A spontaneous and novel Pax3 mutant mouse that models Waardenburg syndrome and neural tube defects.

Background: Genes responsible for reduced pigmentation phenotypes in rodents are associated with human developmental defects, such as Waardenburg syndrome, where patients display congenital deafness along with various abnormalities mostly related to neural crest development deficiency.

Objective: In this study, we identified a spontaneous mutant mouse line Rwa, which displays variable white spots on mouse bellies and white digits and tail, on a C57BL/6N genetic background. Curly tail and spina bifida were also observed, although at a lower penetrance. These phenotypes were dominantly inherited by offspring. We searched for the genetic mechanism of the observed phenotypes.

Methods: We harnessed a rapid mouse gene mapping system newly developed in our laboratories to identify a responsible gene.
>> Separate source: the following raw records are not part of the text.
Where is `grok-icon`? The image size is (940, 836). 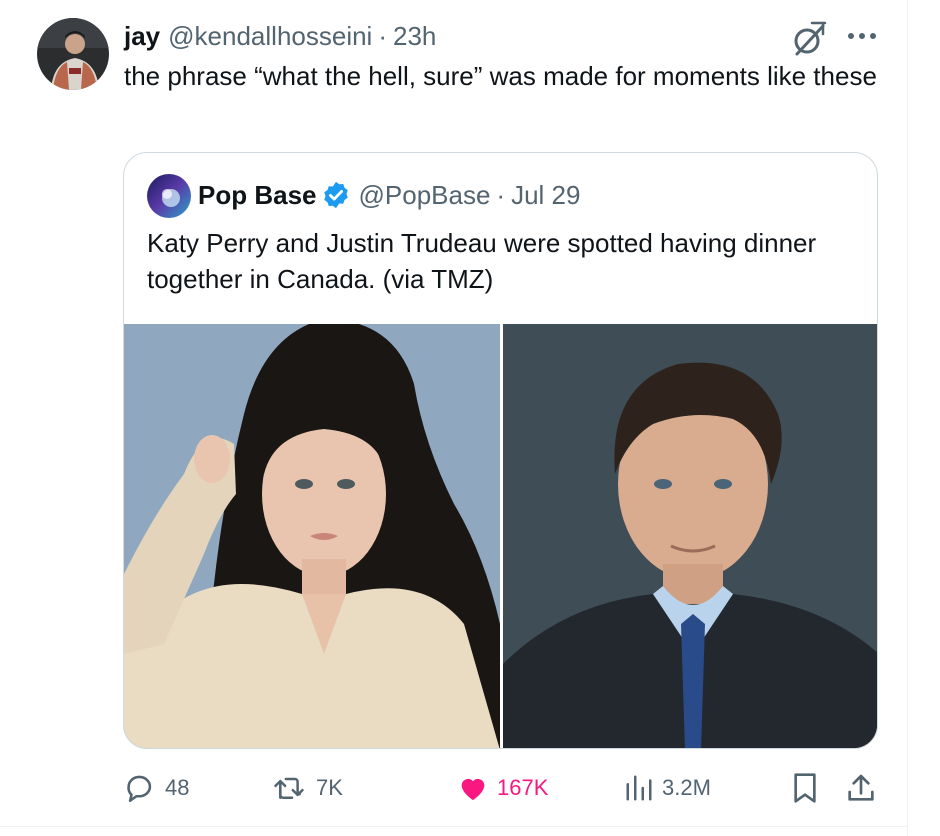 grok-icon is located at coordinates (809, 39).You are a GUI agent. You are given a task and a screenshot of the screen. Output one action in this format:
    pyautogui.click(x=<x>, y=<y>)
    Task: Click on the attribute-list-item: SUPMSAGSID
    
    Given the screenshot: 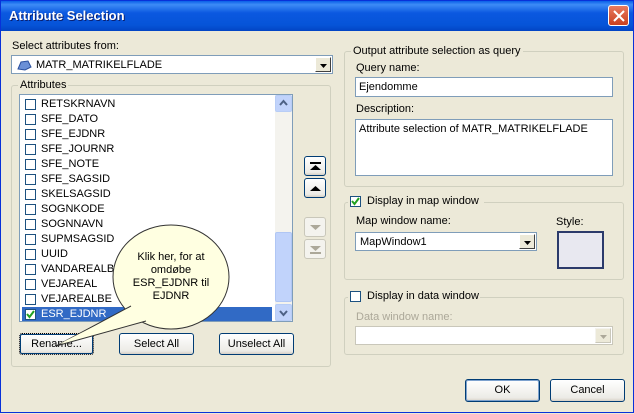 What is the action you would take?
    pyautogui.click(x=147, y=240)
     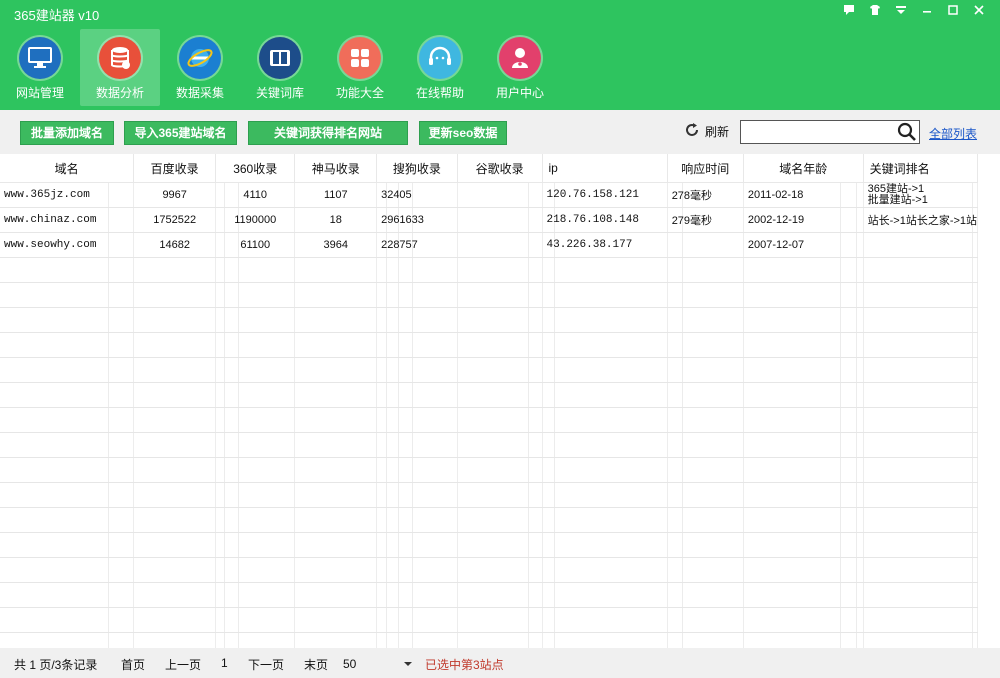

Results: We detected a region within chromosome 1 as a probable locus for the causal mutation. Dense mapping using interval markers narrowed the locus down to a 670-kbp region, containing four genes including Pax3, a gene known to be implicated in the types I and III Waardenburg syndrome. Extensive mutation screening of Pax3 detected an 841-bp deletion, spanning the promoter region and intron 1 of the gene. The defective allele of Pax3, named Pax3, lacked the first coding exon and co-segregated perfectly with the phenotypes, confirming its causal nature. The genetic background of Rwa mice is almost identical to that of inbred C57BL/6N.

Conclusion: These results highlight Pax3 mice as a beneficial tool for analyzing biological processes involving Pax3, in particular the development and migration of neural crest cells and melanocytes.